Input data Start Marker

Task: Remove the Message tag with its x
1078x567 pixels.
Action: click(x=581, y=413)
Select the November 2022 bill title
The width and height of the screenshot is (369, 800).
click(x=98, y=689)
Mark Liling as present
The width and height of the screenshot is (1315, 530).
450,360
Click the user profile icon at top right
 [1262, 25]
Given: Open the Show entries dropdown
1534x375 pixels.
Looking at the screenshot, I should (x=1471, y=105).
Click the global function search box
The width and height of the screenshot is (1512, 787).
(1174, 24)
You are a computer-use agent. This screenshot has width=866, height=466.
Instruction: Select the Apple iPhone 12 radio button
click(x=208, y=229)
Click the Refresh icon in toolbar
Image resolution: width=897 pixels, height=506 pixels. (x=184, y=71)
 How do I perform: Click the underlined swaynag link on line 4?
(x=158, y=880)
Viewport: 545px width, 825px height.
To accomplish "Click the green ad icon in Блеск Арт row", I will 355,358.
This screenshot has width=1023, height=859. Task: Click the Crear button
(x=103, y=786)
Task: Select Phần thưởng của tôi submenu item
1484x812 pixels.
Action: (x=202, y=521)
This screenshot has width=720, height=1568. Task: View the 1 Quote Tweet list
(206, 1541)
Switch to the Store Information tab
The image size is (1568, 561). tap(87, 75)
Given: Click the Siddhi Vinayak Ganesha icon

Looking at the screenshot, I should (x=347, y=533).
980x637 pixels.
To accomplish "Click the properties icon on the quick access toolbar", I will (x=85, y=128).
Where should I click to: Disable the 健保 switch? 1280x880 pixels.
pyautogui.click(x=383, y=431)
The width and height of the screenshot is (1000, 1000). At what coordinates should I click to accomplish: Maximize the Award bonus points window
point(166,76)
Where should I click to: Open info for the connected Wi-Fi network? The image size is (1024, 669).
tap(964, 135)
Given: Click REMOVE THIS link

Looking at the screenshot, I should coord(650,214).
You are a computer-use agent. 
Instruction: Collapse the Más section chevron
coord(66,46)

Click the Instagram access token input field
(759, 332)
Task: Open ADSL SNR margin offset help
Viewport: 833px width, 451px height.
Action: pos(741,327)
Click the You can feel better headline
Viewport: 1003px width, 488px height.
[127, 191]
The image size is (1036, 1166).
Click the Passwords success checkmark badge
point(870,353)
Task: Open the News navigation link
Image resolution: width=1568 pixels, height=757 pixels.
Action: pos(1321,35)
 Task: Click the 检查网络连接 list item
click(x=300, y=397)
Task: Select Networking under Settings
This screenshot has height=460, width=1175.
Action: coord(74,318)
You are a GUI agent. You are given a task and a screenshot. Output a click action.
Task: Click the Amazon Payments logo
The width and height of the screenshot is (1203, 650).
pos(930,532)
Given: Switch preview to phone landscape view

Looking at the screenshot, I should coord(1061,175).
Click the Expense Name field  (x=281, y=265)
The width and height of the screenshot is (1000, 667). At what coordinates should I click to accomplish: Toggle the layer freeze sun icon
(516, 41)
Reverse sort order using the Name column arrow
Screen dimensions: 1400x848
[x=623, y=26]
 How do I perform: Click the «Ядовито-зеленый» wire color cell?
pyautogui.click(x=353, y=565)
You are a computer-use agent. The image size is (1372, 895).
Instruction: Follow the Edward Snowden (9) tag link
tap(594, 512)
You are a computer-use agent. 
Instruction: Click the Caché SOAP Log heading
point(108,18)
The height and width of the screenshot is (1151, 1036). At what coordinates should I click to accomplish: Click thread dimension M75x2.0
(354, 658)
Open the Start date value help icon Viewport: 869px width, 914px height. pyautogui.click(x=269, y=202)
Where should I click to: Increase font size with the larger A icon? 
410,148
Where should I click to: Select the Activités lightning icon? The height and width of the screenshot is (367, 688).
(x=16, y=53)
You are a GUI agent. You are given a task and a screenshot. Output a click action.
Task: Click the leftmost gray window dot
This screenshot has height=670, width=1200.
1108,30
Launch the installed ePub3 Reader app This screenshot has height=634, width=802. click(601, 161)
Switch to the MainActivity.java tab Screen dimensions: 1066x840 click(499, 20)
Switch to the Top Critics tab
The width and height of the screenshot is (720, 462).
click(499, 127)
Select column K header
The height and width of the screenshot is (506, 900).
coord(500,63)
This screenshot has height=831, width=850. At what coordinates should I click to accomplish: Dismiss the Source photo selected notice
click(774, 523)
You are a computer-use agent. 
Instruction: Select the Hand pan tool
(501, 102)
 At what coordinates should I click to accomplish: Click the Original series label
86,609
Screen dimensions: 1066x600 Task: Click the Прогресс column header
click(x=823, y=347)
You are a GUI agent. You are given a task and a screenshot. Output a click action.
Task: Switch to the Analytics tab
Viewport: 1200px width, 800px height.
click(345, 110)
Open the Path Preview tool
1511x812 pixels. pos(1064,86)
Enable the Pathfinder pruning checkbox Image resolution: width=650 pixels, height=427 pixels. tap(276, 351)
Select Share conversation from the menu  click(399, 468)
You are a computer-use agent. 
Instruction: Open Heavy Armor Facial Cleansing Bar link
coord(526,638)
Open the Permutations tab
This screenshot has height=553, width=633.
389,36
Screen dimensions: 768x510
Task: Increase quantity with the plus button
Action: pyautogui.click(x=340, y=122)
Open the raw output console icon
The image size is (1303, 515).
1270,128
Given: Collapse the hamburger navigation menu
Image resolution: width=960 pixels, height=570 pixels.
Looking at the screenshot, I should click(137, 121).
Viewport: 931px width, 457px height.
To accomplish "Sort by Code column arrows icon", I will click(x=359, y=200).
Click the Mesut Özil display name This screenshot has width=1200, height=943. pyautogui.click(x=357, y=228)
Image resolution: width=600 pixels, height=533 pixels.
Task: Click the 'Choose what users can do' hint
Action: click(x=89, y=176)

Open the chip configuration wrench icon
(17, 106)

Input data End Marker

# Work to complete
Repeat every entry exactly as written above.

# Expected answer
Task: Remove the Message tag with its x
1078x567 pixels.
Action: click(x=581, y=413)
Select the November 2022 bill title
The width and height of the screenshot is (369, 800).
click(x=98, y=689)
Mark Liling as present
The width and height of the screenshot is (1315, 530).
450,360
Click the user profile icon at top right
 [1262, 25]
Given: Open the Show entries dropdown
1534x375 pixels.
Looking at the screenshot, I should (x=1471, y=105).
Click the global function search box
The width and height of the screenshot is (1512, 787).
(1174, 24)
You are a computer-use agent. This screenshot has width=866, height=466.
Instruction: Select the Apple iPhone 12 radio button
click(x=208, y=229)
Click the Refresh icon in toolbar
Image resolution: width=897 pixels, height=506 pixels. (x=184, y=71)
 How do I perform: Click the underlined swaynag link on line 4?
(x=158, y=880)
Viewport: 545px width, 825px height.
To accomplish "Click the green ad icon in Блеск Арт row", I will 355,358.
This screenshot has width=1023, height=859. Task: Click the Crear button
(x=103, y=786)
Task: Select Phần thưởng của tôi submenu item
1484x812 pixels.
Action: (x=202, y=521)
This screenshot has width=720, height=1568. Task: View the 1 Quote Tweet list
(206, 1541)
Switch to the Store Information tab
The image size is (1568, 561). tap(87, 75)
Given: Click the Siddhi Vinayak Ganesha icon

Looking at the screenshot, I should (x=347, y=533).
980x637 pixels.
To accomplish "Click the properties icon on the quick access toolbar", I will (x=85, y=128).
Where should I click to: Disable the 健保 switch? 1280x880 pixels.
pyautogui.click(x=383, y=431)
The width and height of the screenshot is (1000, 1000). At what coordinates should I click to accomplish: Maximize the Award bonus points window
point(166,76)
Where should I click to: Open info for the connected Wi-Fi network? The image size is (1024, 669).
tap(964, 135)
Given: Click REMOVE THIS link

Looking at the screenshot, I should coord(650,214).
You are a computer-use agent. 
Instruction: Collapse the Más section chevron
coord(66,46)

Click the Instagram access token input field
(759, 332)
Task: Open ADSL SNR margin offset help
Viewport: 833px width, 451px height.
Action: pos(741,327)
Click the You can feel better headline
Viewport: 1003px width, 488px height.
[127, 191]
The image size is (1036, 1166).
Click the Passwords success checkmark badge
point(870,353)
Task: Open the News navigation link
Image resolution: width=1568 pixels, height=757 pixels.
Action: pos(1321,35)
 Task: Click the 检查网络连接 list item
click(x=300, y=397)
Task: Select Networking under Settings
This screenshot has height=460, width=1175.
Action: coord(74,318)
You are a GUI agent. You are given a task and a screenshot. Output a click action.
Task: Click the Amazon Payments logo
The width and height of the screenshot is (1203, 650).
pos(930,532)
Given: Switch preview to phone landscape view

Looking at the screenshot, I should coord(1061,175).
Click the Expense Name field  (x=281, y=265)
The width and height of the screenshot is (1000, 667). At what coordinates should I click to accomplish: Toggle the layer freeze sun icon
(516, 41)
Reverse sort order using the Name column arrow
Screen dimensions: 1400x848
[x=623, y=26]
 How do I perform: Click the «Ядовито-зеленый» wire color cell?
pyautogui.click(x=353, y=565)
You are a computer-use agent. The image size is (1372, 895).
Instruction: Follow the Edward Snowden (9) tag link
tap(594, 512)
You are a computer-use agent. 
Instruction: Click the Caché SOAP Log heading
point(108,18)
The height and width of the screenshot is (1151, 1036). At what coordinates should I click to accomplish: Click thread dimension M75x2.0
(354, 658)
Open the Start date value help icon Viewport: 869px width, 914px height. pyautogui.click(x=269, y=202)
Where should I click to: Increase font size with the larger A icon? 
410,148
Where should I click to: Select the Activités lightning icon? The height and width of the screenshot is (367, 688).
(x=16, y=53)
You are a GUI agent. You are given a task and a screenshot. Output a click action.
Task: Click the leftmost gray window dot
This screenshot has height=670, width=1200.
1108,30
Launch the installed ePub3 Reader app This screenshot has height=634, width=802. click(601, 161)
Switch to the MainActivity.java tab Screen dimensions: 1066x840 click(499, 20)
Switch to the Top Critics tab
The width and height of the screenshot is (720, 462).
click(499, 127)
Select column K header
The height and width of the screenshot is (506, 900).
coord(500,63)
This screenshot has height=831, width=850. At what coordinates should I click to accomplish: Dismiss the Source photo selected notice
click(774, 523)
You are a computer-use agent. 
Instruction: Select the Hand pan tool
(501, 102)
 At what coordinates should I click to accomplish: Click the Original series label
86,609
Screen dimensions: 1066x600 Task: Click the Прогресс column header
click(x=823, y=347)
You are a GUI agent. You are given a task and a screenshot. Output a click action.
Task: Switch to the Analytics tab
Viewport: 1200px width, 800px height.
click(345, 110)
Open the Path Preview tool
1511x812 pixels. pos(1064,86)
Enable the Pathfinder pruning checkbox Image resolution: width=650 pixels, height=427 pixels. tap(276, 351)
Select Share conversation from the menu  click(399, 468)
You are a computer-use agent. 
Instruction: Open Heavy Armor Facial Cleansing Bar link
coord(526,638)
Open the Permutations tab
This screenshot has height=553, width=633.
389,36
Screen dimensions: 768x510
Task: Increase quantity with the plus button
Action: pyautogui.click(x=340, y=122)
Open the raw output console icon
The image size is (1303, 515).
1270,128
Given: Collapse the hamburger navigation menu
Image resolution: width=960 pixels, height=570 pixels.
Looking at the screenshot, I should click(137, 121).
Viewport: 931px width, 457px height.
To accomplish "Sort by Code column arrows icon", I will click(x=359, y=200).
Click the Mesut Özil display name This screenshot has width=1200, height=943. pyautogui.click(x=357, y=228)
Image resolution: width=600 pixels, height=533 pixels.
Task: Click the 'Choose what users can do' hint
Action: click(x=89, y=176)

Open the chip configuration wrench icon
(17, 106)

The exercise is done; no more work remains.